== The task ==
Retype the records that follow, every line exactly as written.

Data supplied Block Start

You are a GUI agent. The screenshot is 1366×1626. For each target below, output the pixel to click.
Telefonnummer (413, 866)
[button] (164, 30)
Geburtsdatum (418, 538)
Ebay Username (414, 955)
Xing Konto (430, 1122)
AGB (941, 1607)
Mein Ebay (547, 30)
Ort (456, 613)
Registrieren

Data supplied Block End

== Answer below ==
You are a GUI agent. The screenshot is 1366×1626. For each target below, output the pixel to click.
Telefonnummer (413, 866)
[button] (164, 30)
Geburtsdatum (418, 538)
Ebay Username (414, 955)
Xing Konto (430, 1122)
AGB (941, 1607)
Mein Ebay (547, 30)
Ort (456, 613)
Registrieren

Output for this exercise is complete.